This Small Business Innovation Research (SBIR) Phase II research project is aimed at developing devices for the detection of terahertz (THz) signals and a spectrometer based on these devices. To date, the lack of suitable electronic devices have made the THz region of the electromagnetic spectrum inaccessible except by use of large and costly scientific instruments. The aim is to develop a simple, low-cost, low-power receiver which will make this important region accessible. The three critical components of the THz heterodyne receiver are an antenna, microbolometer/mixer and quantum cascade laser which functions as a local oscillator. With these novel components it is possible to develop a portable, field-deployable THz spectrometer capable of monitoring a wide variety of gases in its vicinity. The high-sensitivity spectrometer will allow rapid identification of chemicals and remote sensing of gases for environmental, global warming, and homeland security applications.
The broader impacts of this research are that the THz receiver, which has high sensitivity and high spectral resolution not achievable with existing devices, can be used in a much wider variety of imaging and screening devices. THz screening of personnel is non-invasive and harmless. Explosives and biological agents can be detected and identified even if concealed in clothing and suitcases because the THz radiation is transmitted through clothing and luggage. The proposed receiver also has a potential of providing THz imaging of biological materials and broad-band transmitting of digital signals.
The development of the tunable receiver for the terahertz band consisted of combining several components into a front end similar to a conventional heterodyne receiver except for the extremely high frequency response in the Thz region. The receiver consists (see figure) of an antenna, and integrated local oscillator and mixer. The output is processed by readily available electronics operating in MHz and GHz amplifier, demodulator and signal processor. The mixer consists of a hot electron bolometer, based on a novel 2-D electronic gas structure with ultrafast response.
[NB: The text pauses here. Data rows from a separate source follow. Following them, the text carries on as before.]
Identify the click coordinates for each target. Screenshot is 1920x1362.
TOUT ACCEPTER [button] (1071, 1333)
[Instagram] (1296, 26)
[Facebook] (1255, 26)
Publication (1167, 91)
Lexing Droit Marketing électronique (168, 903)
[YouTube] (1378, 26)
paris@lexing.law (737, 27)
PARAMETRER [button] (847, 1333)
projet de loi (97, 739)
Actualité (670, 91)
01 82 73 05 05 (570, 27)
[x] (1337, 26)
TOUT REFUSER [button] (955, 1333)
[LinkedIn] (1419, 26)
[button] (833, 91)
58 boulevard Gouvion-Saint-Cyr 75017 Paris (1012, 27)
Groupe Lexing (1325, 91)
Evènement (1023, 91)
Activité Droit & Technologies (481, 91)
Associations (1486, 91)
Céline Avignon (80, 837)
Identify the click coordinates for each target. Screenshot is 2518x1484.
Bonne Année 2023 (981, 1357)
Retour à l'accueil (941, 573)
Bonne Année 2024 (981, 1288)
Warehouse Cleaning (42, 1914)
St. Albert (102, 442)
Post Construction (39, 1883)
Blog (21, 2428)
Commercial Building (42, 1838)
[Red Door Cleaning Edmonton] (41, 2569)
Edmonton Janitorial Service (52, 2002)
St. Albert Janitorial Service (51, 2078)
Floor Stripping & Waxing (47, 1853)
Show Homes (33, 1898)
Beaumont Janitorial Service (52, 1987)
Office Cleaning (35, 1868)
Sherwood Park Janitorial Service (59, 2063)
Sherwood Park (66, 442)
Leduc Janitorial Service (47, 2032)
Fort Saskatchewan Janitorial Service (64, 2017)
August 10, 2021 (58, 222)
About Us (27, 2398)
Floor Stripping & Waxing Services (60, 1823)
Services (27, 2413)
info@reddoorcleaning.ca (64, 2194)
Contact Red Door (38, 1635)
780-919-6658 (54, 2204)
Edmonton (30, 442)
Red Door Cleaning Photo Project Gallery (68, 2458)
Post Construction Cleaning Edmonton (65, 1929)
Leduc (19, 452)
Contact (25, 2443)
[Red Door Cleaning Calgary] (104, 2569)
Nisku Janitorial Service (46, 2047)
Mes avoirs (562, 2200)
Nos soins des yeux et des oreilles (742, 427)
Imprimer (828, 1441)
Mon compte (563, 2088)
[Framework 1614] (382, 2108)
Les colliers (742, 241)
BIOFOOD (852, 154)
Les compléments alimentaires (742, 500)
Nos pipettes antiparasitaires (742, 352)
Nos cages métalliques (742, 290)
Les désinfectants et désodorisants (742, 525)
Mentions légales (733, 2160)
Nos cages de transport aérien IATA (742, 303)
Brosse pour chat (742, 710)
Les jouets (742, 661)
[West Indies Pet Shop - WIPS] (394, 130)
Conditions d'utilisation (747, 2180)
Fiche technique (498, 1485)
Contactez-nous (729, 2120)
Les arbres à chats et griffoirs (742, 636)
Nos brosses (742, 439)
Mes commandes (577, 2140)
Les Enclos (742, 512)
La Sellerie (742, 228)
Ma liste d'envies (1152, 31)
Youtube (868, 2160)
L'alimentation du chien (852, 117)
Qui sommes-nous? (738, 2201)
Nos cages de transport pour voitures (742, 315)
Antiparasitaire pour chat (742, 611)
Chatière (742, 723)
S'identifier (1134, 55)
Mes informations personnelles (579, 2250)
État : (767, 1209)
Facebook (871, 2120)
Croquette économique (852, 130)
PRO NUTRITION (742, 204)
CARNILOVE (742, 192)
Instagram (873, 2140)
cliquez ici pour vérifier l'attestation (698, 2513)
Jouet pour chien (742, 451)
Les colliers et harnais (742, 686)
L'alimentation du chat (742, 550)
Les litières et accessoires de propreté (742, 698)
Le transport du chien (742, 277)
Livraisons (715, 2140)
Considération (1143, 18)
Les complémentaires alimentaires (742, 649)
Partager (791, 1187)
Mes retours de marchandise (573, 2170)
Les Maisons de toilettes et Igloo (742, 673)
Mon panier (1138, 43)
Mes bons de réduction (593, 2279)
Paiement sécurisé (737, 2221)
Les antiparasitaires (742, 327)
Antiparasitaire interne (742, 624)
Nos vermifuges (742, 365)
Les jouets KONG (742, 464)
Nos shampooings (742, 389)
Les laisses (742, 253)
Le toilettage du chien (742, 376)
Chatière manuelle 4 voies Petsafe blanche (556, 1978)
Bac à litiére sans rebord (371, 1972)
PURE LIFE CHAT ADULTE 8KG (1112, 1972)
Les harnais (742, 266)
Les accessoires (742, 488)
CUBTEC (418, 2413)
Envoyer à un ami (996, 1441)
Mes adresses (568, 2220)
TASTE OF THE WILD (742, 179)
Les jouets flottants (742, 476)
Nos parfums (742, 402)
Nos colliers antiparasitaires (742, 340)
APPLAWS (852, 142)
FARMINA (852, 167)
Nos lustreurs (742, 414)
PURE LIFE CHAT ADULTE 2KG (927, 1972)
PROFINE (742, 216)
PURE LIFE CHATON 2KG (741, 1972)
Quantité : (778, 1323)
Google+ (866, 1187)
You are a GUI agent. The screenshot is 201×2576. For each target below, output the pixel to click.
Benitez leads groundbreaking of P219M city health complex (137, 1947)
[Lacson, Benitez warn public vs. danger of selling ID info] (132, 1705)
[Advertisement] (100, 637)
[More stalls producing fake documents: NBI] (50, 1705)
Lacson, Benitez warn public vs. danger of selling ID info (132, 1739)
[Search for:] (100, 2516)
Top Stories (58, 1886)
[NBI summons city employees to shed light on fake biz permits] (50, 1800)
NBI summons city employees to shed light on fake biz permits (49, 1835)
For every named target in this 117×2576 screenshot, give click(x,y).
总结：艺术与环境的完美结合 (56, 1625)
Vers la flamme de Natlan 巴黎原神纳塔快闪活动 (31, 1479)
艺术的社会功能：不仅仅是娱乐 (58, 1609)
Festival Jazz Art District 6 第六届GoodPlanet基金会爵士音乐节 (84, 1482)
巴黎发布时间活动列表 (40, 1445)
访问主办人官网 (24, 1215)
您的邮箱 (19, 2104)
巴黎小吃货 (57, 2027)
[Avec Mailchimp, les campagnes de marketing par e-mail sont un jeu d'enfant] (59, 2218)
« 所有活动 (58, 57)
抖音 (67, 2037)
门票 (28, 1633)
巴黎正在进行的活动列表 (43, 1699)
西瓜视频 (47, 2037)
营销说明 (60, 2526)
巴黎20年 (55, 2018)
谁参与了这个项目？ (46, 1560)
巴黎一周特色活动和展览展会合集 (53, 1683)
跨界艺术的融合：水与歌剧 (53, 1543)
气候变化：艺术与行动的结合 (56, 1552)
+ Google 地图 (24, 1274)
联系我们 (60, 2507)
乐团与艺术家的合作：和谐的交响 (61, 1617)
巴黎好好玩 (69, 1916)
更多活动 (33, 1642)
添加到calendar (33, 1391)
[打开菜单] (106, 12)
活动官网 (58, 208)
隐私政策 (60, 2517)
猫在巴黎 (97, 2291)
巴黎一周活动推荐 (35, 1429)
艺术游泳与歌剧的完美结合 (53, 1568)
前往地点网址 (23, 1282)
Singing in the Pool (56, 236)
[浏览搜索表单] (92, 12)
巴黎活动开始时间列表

We were able to demonstrate that the hot electron bolometer technology can be extended from films of superconductors to low-dimensional semiconductor structures operating at higher temperatures. The local oscillator, which provides a reference frequency in the THz region, consists of a quantum cascade laser. Both a ring laser configuration and dual midIR were tested. The application of the receiver is for the identification of chemical vapors and biological agents by means of their unique spectra. The THz detection technique has significant potential for the remote monitoring of public and industrial facilities for toxic industrial chemicals, chemical agents, and explosives. Specifically heterodyne sensing enables information about both amplitude and phase of the radiation to be recovered. In THz spectroscopy, the heterodyne receiver enables the sampling of a very large number of spectrum channels simultaneously, in contrast to direct detection where one channel at a time only is analyzed. In this way, heterodyne sensing drastically decreases the data acquisition time and significantly improves the resolution. The receiver has these desirable features: [1] high sensitivity (low noise), [2] broad spectral coverage, [3] low local oscillator power, [4] low cost using available fabrication technologies, [5] good impedance matching to antenna and IF amplifier output and [6] Feasibility for imaging applications.